People have preferences. It may be part of their pre-putt to focus on the basket. I have no problem pulling if someone asks.

I DO, however, have a problem when people assume that their disc is close enough for a gimmie and walk to the next teepad. Ask first. 15 feet in the wind is no gimmie.


In my opinion, if you can't reach out and touch the chains with your disc, its not a gimme. Prove it to me. Bang those chains!
 
I think just asking before a round starts would be the best thing. That way you avoid the possibility of making someone mad by not taking your disc out.
 
Fine

Unless its a doubles tourny whats the problem? Some people might go to tournys for the sport alone and not to meet new people. Just because someone dosnt want to chit-chat with you, why should that make them "rude".

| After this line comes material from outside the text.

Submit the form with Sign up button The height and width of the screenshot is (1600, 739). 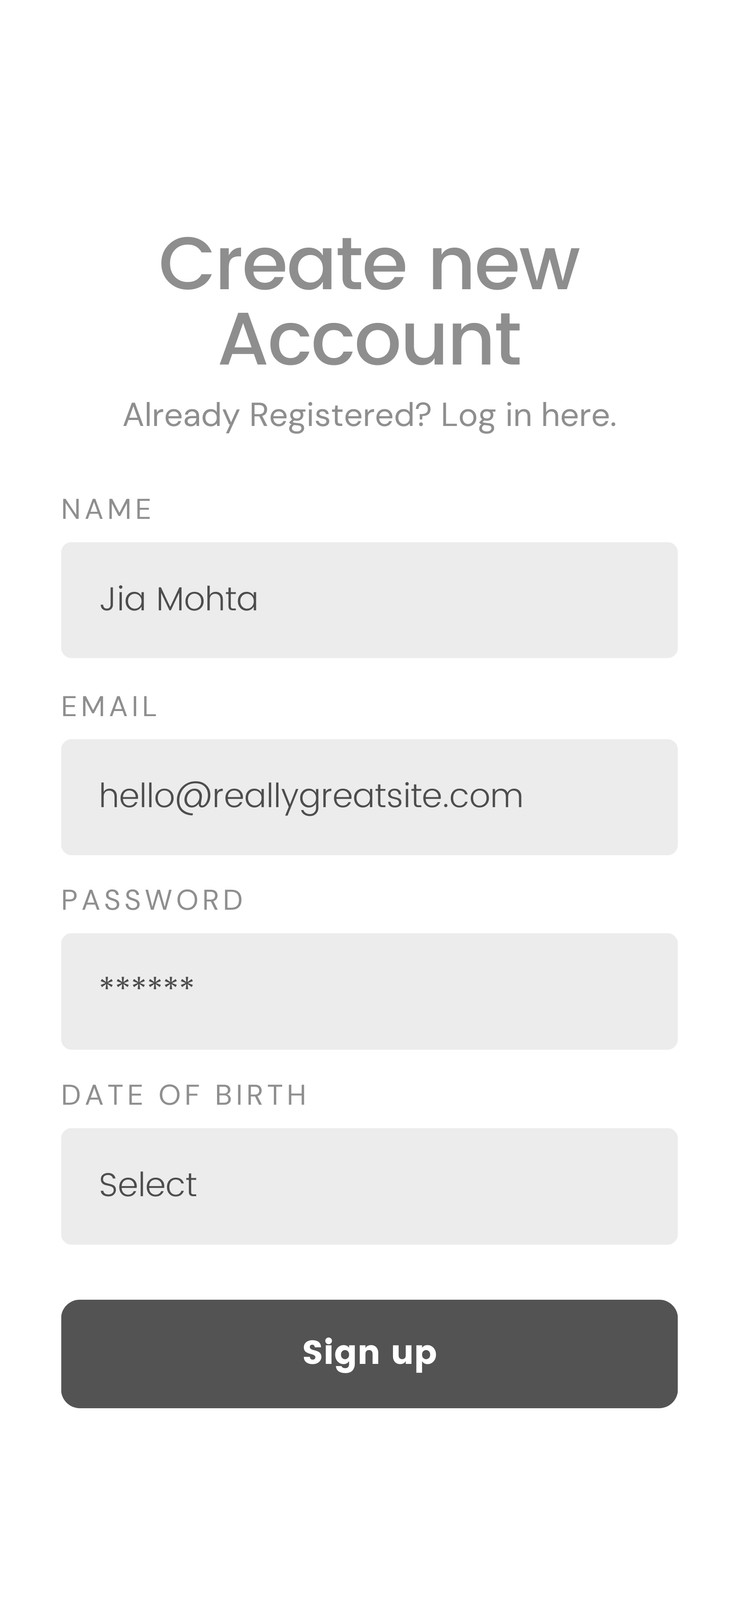click(x=369, y=1354)
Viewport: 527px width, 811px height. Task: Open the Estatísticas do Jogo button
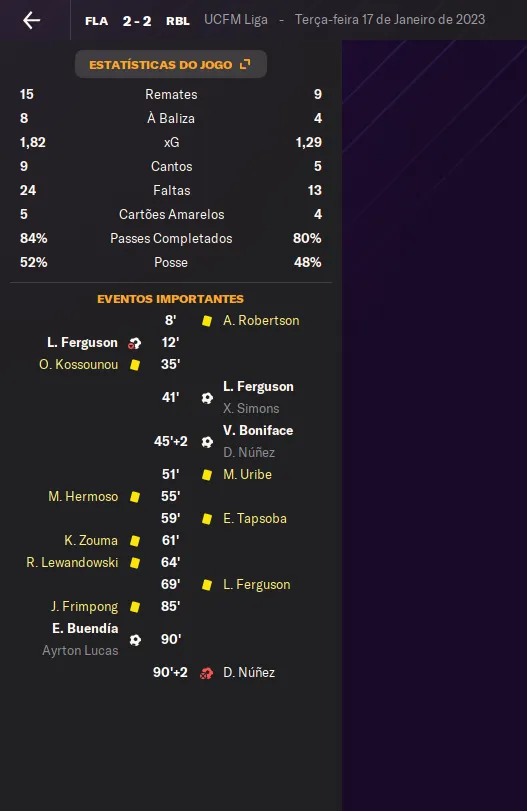pos(171,64)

Im not ipod guy, but I dont have a problem with him.
 
I have played with both Walkman guy and Boombox guy. The boombox guy was doing it in a tourney, and I don't think he realized that it was innappropriate for a tournament. He was a tough criminal-type, so we just let it ride for awhile. Finally I started playing some music out loud on my ipod (to see if MY music annoyed him) and finally some guy who we crossed from another fairway commented on his music and said "what the hell?!!!". Then he heard mine and said "geez, the whole world is playing music!". The boombox guy finally asked us if it bothered us, and we said that it probably would be better if he just played it in a casual round and he finally stopped. Yes, a passive-agressive move on my part, but it worked.

As for the Walkman guy, he was playing his music, with earbuds in (in a tournament) and three of us were shouting at him to get his attention and he could not hear us. It annoyed a couple of us.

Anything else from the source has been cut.